— Goal of the exercise —
Across the whole listing, copy out every line that includes the string "computer".

· · · · ·

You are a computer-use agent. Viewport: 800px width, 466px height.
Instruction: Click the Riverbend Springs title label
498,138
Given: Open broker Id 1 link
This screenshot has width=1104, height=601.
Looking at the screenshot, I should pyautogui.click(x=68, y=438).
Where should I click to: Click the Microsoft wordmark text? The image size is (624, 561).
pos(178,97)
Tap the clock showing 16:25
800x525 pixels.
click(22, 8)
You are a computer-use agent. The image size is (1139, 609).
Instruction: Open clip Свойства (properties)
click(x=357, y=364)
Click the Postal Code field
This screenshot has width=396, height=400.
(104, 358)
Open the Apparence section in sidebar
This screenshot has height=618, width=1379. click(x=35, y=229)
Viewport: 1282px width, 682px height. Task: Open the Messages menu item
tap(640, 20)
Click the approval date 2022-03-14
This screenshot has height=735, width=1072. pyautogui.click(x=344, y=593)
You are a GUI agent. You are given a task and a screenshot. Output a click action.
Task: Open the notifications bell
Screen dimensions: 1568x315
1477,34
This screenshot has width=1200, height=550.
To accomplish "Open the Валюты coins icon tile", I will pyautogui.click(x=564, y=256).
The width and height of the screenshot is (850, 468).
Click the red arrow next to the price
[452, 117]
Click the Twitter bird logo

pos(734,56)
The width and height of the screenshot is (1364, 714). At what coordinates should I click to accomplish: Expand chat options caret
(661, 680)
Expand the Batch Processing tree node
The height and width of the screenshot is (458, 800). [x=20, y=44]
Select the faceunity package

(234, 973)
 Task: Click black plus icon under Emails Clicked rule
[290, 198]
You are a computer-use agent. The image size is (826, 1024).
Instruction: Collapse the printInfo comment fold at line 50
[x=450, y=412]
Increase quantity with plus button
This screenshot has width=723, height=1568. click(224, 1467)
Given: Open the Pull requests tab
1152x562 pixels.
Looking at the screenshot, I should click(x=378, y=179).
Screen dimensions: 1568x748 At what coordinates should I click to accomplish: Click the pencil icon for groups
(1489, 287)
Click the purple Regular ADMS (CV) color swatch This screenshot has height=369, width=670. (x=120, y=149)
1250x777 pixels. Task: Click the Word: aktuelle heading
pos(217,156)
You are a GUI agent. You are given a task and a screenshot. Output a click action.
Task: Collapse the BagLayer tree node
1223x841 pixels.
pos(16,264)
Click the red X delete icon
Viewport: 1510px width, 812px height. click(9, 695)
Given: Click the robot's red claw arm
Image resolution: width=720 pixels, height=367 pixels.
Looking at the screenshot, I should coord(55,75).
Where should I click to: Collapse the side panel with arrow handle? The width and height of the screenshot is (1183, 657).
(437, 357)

· · · · ·

— Response area —
You are a computer-use agent. Viewport: 800px width, 466px height.
You are a computer-use agent. The image size is (1139, 609).
You are a computer-use agent. The image size is (826, 1024).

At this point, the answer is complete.